The directly light-sensitive chick pineal gland contains at least two photopigments. Pinopsin seems to mediate the acute inhibitory effect of light on melatonin synthesis, whereas melanopsin may act by phase-shifting the intrapineal circadian clock. In the present study we have investigated, by means of quantitative RT-PCR, the daily rhythm of photopigment gene expression as monitored by mRNA levels. Under a 12-h light/12-h dark cycle, the mRNA levels of both pigments were 5-fold higher in the transitional phase from light to dark than at night, both in vivo and in vitro. Under constant darkness in vivo and in vitro, the peak of pinopsin mRNA levels was attenuated, whereas that of melanopsin was not. Thus, whereas the daily rhythm of pinopsin gene expression is dually regulated by light plus the intrapineal circadian oscillator, that of melanopsin appears to depend solely on the oscillator.

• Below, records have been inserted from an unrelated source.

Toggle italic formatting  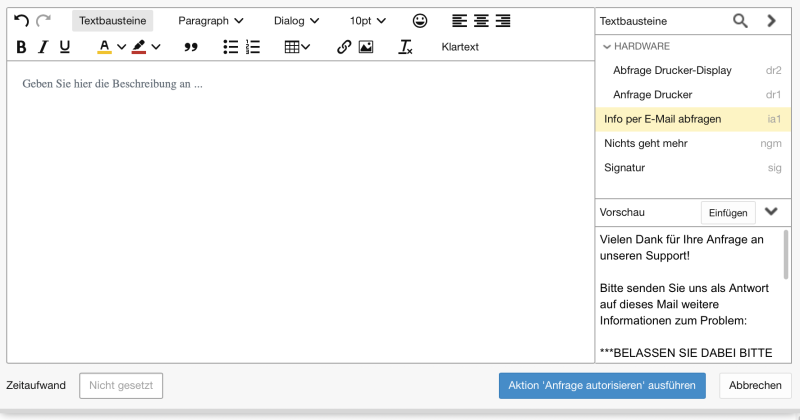(43, 47)
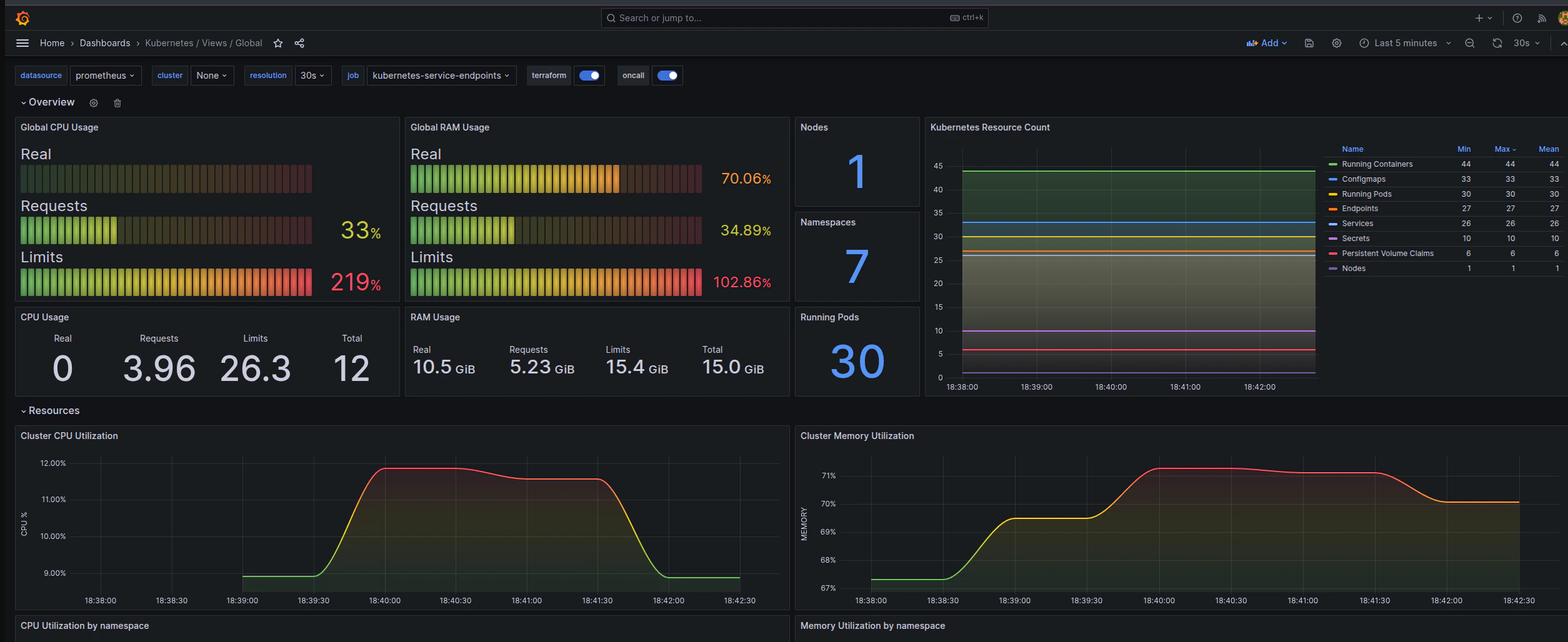Viewport: 1568px width, 642px height.
Task: Open dashboard settings gear in top toolbar
Action: point(1336,43)
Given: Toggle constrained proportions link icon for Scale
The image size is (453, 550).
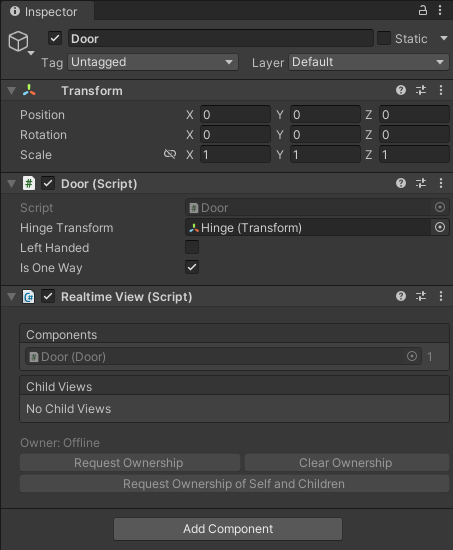Looking at the screenshot, I should pos(170,154).
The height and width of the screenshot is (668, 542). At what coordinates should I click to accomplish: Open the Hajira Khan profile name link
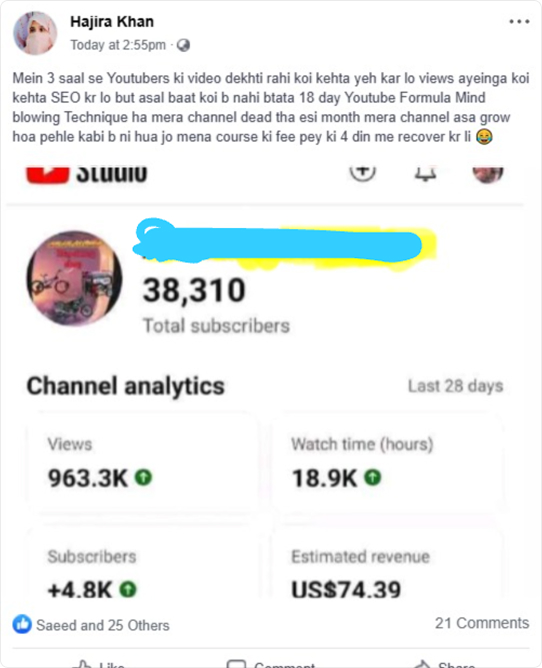click(112, 21)
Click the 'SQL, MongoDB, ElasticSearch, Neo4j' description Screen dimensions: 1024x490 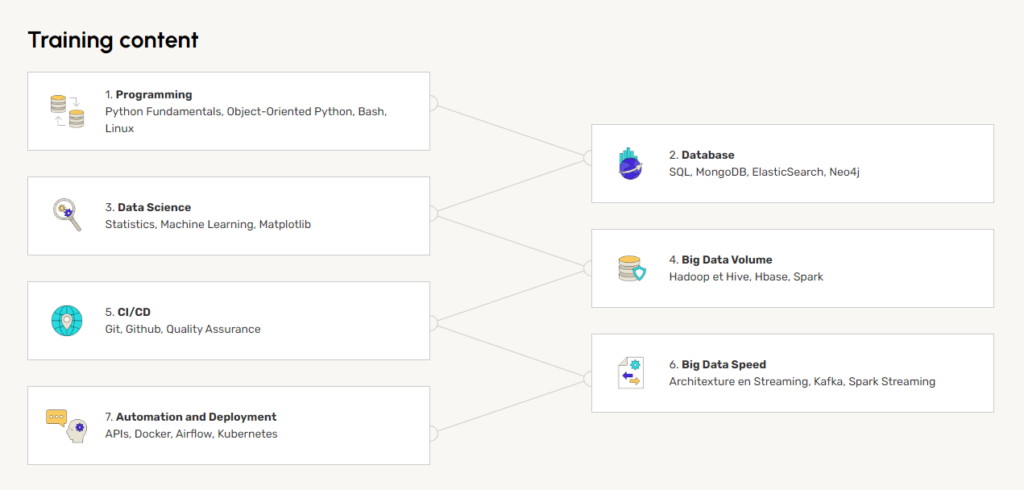coord(764,172)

Arylalkylamine N-acetyltransferase gene expression in retina and pineal gland of rats under various photoperiods.

The present study examines how the circadian oscillators in the retina and the suprachiasmatic nucleus (SCN) respond to changes in photoperiod. Arylalkylamine N-acetyltransferase (aa-nat) gene expression studied by quantitative RT-PCR revealed that in adult Sprague-Dawley rats kept under different light-dark (LD) cycles for two weeks the temporal pattern of AA-NAT mRNA expression was identical in retina and pineal gland. In both tissues, the time span between the onset of darkness and the nocturnal rise in AA-NAT mRNA expression was 3 h under LD 20:4, 6 h under LD 12:12, and 15 h under LD 4:20. As aa-nat expression in the pineal gland is regulated by the circadian oscillator in SCN, the results suggest that the photoperiodic differences accompanying the seasons of the year are imprinted in more than one oscillator and that this may accentuate the important message regarding 'time of year.'

Rat pineal arylalkylamine-N-acetyltransferase: cyclic AMP inducibility of its gene depends on prior entrained photoperiod.

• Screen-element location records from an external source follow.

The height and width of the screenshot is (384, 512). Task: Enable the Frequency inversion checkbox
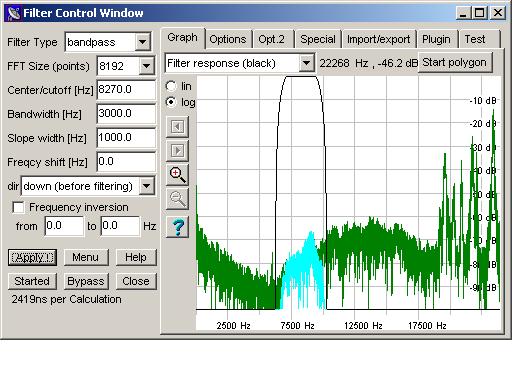(18, 207)
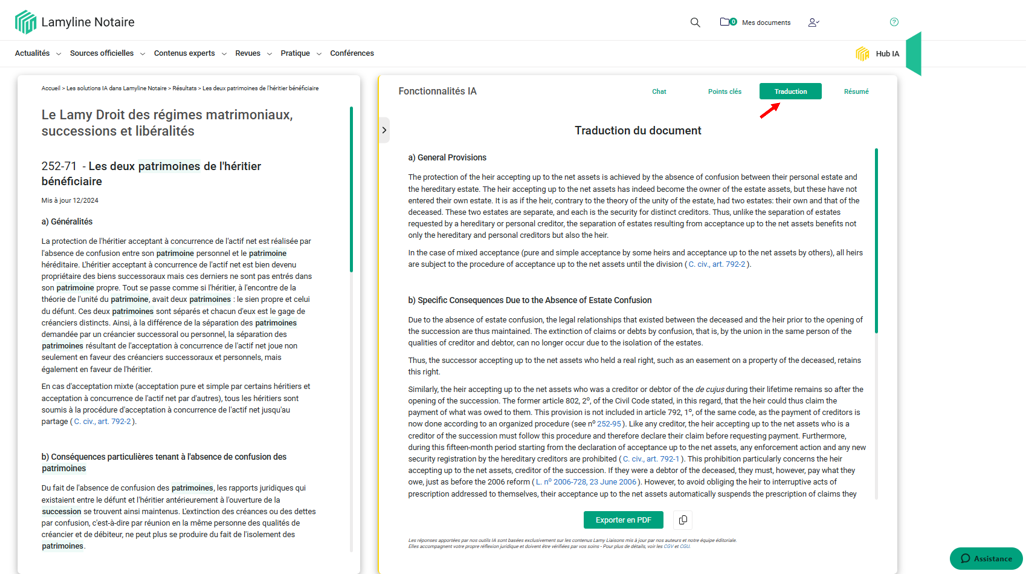1029x575 pixels.
Task: Open Mes documents folder icon
Action: (725, 22)
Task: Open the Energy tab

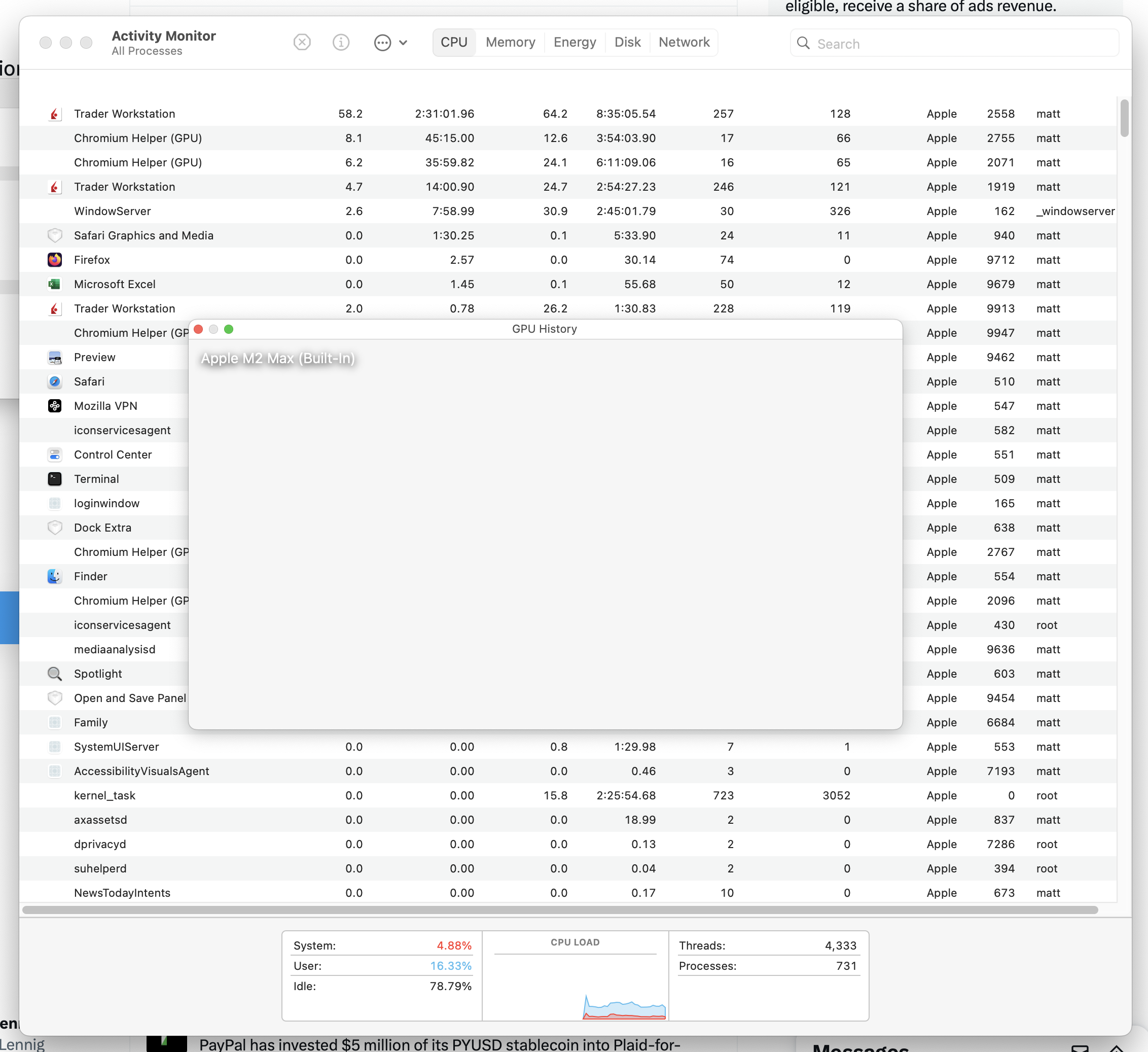Action: [x=574, y=42]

The nocturnal biosynthesis of melatonin in the rat pineal depends on strongly enhanced expression of the enzyme N-acetyltransferase [arylalkylamine N-acetyltransferase (AA-NAT); EC 2.3.1.87]. AA-NAT transcription is stimulated during darkness by adrenergic inputs to the pineal from the suprachiasmatic nucleus (SCN). Nocturnal activation of the AA-NAT promotor following stimulation of pinealocyte adrenoceptors involves cAMP-dependent stimulation of protein kinase A (PKA). The nocturnal rise in AA-NAT depends on the lighting conditions. As compared with light/dark (LD) 12:12, the delay between dark onset and the nocturnal rise in AA-NAT is shortened under long photoperiods and prolonged under short photoperiods. Here, we report that the rapidity of nocturnal AA-NAT induction depends on cAMP inducibility of the gene. Accordingly, cAMP produces a strong AA-NAT response in pineals obtained from rats housed under long photoperiods and a weak AA-NAT response under short photoperiods. Changes in AA-NAT inducibility are fully developed not earlier than after seven cycles. This observation suggests that long-term changes in the photoperiod are necessary to achieve full adjustment of cAMP inducibility of the gene. A direct relationship was found between cAMP-dependent AA-NAT inducibility and the pineal protein kinase A (PKA) activity. As compared to LD 12:12, PKA activity was increased under LD 20:4 and attenuated under LD 4:20. On the basis of the present findings, we suggest that the photoperiod determines the effectiveness of nocturnal AA-NAT induction by long-term modulation of the intrapineal pathway that transmits the cAMP signal to the AA-NAT gene.